JWT tokens carry identity claims (commonly sub, roles, and permissions) that the server must validate on each request. In Laravel, middleware such as auth and custom policies rely on these claims. A typical misconfiguration is using the auth:api guard without pairing it with granular policy checks. For example, an endpoint like GET /api/users/{id} may verify that a token is valid, but not whether the subject of the token matches the requested user ID or whether the user’s role permits the action. This creates an authorization bypass where an attacker with a low-privilege token can modify or view other users’ resources.
Another common pattern is storing role information in the token payload and using it in middleware, but failing to revalidate the token on each request for tampering. Because JWTs are often signed but not encrypted by default, a user cannot modify the signature without invalidating the token, but they can attempt privilege escalation if the server trusts claims that should be enforced server-side. Consider a token issued with role: user; if the server-side authorization logic does not independently verify permissions against a trusted source (e.g., a database), an attacker could manually alter the payload (in an unsecured scenario) or exploit a weak implementation to gain unauthorized access.
SSRF and other server-side risks can compound access control issues when Laravel applications expose internal endpoints. If an attacker can manipulate URLs or file paths via insufficient input validation, they may trigger internal requests that bypass external network protections. Compounded with weak access controls on administrative functions, this can lead to unauthorized configuration reads or service interactions. The key takeaway is that JWT tokens must be treated as untrusted input; claims must be validated server-side, and every request to sensitive endpoints must explicitly verify scope, role, and ownership.
Jwt Tokens-Specific Remediation in Laravel — concrete code fixes
To mitigate Broken Access Control when using JWT tokens in Laravel, enforce strict authorization checks on every request and validate token claims against a trusted data source. Below are concrete code examples demonstrating secure patterns.

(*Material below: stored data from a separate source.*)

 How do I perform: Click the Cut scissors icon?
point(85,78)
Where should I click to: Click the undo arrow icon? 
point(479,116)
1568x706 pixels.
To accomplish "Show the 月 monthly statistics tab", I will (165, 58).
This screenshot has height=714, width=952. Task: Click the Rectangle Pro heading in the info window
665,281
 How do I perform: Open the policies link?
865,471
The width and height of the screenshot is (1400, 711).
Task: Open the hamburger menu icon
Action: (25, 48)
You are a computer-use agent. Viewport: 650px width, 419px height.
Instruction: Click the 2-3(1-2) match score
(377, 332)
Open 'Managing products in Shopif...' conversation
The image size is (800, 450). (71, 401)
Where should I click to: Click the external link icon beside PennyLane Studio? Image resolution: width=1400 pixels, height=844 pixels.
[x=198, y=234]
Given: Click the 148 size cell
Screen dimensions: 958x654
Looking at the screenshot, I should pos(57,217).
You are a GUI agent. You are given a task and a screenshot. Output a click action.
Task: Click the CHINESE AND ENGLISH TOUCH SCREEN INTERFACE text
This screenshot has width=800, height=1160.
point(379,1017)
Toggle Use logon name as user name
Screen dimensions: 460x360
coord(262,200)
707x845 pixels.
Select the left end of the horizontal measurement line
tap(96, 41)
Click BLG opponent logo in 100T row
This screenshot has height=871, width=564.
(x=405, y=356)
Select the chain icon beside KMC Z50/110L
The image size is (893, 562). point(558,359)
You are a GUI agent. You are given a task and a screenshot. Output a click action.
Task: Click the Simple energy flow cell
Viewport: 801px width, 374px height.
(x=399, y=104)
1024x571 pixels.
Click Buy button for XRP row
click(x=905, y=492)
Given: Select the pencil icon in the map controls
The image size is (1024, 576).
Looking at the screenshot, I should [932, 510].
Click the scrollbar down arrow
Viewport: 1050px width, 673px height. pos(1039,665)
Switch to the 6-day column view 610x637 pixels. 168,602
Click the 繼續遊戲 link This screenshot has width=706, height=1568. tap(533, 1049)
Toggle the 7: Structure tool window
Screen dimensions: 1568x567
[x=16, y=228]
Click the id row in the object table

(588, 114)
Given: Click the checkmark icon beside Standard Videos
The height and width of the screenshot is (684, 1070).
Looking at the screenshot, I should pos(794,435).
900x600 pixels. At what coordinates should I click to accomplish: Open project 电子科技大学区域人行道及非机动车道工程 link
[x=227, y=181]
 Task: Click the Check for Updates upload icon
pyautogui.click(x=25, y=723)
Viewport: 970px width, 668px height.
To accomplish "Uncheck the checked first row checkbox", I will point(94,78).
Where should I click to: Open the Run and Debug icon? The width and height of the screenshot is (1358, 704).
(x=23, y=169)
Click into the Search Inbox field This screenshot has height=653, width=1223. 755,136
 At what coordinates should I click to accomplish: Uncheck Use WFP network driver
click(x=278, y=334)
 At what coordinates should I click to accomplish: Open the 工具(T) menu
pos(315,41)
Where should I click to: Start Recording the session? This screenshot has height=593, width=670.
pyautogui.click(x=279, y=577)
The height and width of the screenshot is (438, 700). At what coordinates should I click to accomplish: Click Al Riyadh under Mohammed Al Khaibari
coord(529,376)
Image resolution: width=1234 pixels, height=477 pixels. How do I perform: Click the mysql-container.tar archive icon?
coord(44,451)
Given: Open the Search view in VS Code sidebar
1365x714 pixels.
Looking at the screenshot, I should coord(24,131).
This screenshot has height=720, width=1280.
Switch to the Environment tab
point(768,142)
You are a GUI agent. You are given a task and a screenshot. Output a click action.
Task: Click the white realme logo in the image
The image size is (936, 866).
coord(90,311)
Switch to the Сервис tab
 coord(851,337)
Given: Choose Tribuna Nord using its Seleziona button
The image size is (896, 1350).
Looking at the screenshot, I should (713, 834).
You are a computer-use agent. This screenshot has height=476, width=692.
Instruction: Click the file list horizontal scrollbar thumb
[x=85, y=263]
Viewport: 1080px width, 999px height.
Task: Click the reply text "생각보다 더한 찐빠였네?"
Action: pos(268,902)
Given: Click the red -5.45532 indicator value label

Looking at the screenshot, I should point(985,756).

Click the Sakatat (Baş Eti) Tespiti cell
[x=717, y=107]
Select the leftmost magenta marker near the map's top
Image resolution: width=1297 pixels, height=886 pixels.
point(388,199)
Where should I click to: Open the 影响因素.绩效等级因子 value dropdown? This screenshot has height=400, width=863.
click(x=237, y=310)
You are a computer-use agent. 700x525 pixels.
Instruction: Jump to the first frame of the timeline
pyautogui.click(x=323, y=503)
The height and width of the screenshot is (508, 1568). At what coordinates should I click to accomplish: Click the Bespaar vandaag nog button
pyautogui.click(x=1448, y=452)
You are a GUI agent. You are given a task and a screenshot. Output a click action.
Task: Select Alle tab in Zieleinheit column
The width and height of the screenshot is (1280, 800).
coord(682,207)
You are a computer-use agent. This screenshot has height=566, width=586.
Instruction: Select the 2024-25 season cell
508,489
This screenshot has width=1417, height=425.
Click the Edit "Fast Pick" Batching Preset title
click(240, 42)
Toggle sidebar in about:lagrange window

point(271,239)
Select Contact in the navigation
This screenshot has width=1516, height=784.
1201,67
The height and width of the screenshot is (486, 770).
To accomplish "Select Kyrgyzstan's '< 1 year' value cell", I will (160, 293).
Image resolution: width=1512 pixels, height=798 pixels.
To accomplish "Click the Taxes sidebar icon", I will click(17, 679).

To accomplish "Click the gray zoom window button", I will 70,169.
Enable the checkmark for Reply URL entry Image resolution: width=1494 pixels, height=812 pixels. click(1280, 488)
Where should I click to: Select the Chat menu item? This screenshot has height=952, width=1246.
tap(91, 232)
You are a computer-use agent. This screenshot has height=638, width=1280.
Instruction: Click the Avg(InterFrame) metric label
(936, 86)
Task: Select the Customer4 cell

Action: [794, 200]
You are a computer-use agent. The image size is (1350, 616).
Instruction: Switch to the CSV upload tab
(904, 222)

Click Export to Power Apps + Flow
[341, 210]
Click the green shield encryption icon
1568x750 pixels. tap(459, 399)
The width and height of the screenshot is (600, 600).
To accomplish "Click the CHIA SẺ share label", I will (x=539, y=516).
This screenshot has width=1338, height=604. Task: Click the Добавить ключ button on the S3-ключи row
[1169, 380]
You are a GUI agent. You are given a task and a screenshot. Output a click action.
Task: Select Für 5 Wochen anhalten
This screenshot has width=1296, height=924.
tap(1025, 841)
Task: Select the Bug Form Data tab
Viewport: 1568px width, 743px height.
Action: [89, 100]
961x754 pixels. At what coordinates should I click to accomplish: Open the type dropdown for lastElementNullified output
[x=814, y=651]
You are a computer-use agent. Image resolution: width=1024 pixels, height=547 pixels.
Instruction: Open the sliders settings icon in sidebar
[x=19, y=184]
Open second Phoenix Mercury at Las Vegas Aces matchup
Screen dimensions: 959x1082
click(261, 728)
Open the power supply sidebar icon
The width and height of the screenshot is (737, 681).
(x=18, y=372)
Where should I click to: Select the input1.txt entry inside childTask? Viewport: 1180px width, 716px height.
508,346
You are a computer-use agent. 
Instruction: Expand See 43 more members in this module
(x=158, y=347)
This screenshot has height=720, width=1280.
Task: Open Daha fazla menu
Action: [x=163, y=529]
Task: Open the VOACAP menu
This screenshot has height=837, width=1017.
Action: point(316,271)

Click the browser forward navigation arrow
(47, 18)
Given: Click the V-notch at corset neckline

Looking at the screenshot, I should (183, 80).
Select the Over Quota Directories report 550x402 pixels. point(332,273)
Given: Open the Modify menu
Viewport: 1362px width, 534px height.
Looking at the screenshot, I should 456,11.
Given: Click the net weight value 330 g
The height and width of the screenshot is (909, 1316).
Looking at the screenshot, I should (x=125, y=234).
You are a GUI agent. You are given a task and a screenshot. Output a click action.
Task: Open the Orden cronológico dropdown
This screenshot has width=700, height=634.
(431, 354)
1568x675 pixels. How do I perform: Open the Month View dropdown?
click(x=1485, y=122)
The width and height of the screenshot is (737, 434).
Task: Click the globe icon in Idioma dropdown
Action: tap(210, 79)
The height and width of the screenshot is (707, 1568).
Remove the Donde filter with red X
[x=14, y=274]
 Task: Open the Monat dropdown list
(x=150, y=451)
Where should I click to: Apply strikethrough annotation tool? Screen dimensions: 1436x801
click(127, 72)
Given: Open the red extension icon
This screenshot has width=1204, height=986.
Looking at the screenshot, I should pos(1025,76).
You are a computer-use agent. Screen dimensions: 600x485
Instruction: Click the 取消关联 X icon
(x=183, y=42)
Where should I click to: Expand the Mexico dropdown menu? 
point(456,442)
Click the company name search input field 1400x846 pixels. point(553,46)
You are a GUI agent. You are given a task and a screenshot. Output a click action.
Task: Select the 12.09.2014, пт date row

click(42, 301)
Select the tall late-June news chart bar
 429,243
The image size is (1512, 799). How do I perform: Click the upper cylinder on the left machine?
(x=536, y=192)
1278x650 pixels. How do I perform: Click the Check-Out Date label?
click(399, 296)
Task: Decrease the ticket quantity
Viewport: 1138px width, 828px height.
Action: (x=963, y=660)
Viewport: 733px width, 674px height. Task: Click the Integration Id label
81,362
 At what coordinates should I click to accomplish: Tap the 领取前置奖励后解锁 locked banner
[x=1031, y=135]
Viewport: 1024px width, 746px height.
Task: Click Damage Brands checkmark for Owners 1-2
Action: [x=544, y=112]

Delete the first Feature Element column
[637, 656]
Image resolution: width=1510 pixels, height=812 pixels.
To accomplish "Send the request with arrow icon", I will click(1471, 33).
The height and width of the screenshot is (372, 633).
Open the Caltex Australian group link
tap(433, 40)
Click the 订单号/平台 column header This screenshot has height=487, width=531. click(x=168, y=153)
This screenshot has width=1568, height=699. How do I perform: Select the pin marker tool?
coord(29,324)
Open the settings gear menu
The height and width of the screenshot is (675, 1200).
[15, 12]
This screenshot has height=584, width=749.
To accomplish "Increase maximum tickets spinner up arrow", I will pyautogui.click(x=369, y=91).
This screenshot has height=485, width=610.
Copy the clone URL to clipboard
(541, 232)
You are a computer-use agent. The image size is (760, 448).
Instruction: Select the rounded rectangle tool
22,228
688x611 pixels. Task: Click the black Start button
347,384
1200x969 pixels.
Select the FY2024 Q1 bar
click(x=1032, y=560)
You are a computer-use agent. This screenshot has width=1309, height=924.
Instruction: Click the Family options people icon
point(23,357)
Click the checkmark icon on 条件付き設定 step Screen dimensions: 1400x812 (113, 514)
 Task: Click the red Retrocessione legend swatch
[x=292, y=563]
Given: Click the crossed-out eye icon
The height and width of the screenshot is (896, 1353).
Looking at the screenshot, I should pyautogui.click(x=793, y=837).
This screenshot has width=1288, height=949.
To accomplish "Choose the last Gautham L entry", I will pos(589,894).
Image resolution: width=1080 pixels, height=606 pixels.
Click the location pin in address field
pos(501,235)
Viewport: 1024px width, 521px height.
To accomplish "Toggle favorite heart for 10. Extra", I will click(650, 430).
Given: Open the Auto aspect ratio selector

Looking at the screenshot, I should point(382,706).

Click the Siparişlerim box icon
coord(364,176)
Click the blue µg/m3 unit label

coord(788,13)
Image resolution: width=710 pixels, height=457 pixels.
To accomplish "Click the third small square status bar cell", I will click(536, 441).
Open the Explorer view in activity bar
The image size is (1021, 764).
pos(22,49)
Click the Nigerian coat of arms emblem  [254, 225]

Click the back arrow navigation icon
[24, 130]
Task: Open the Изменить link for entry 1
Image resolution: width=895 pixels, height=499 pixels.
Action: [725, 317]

First, configure the API guard to use JWT and ensure token validation is centralized. In config/auth.php, set up the api guard to use the JWT driver:
return [
'guards' => [
'api' => [
'driver' => 'jwt',
'provider' => 'users',
],
],
];
Next, create a policy to enforce ownership and role checks. Use the php artisan make:policy command to generate a policy, then define granular methods. For example, a UserPolicy can ensure users only access their own data:
class UserPolicy
{
public function view(User $user, User $target)
{
return $user->id === $target->id;
}
public function update(User $user, User $target)
{
return $user->id === $target->id && $user->hasRole('admin');
}
}
Register the policy in AuthServiceProvider:
protected $policies = [
User::class => UserPolicy::class,
];
public function boot()
{
$this->registerPolicies();
}
In your controller, apply both authentication and authorization checks. Do not rely solely on middleware that verifies token validity; also enforce ownership and roles:
public function show($id)
{
$user = User::findOrFail($id);
$this->authorize('view', $user);
return response()->json($user->only(['id', 'name', 'email']));
}
For role-based access, read claims from the validated token and cross-check them against your permissions system. Avoid trusting the token’s role claim without verification:
use Illuminate\Support\Facades\Auth;
public function adminEndpoint()
{
$token = Auth::guard('api')->user();
if (! $token || ! $token->hasRole('admin')) {
abort(403, 'Unauthorized');
}
// Proceed with admin logic
}
Finally, ensure that token claims are minimized and that sensitive operations require re-authentication or additional checks. Combine these practices with input validation and proper error handling to reduce the attack surface.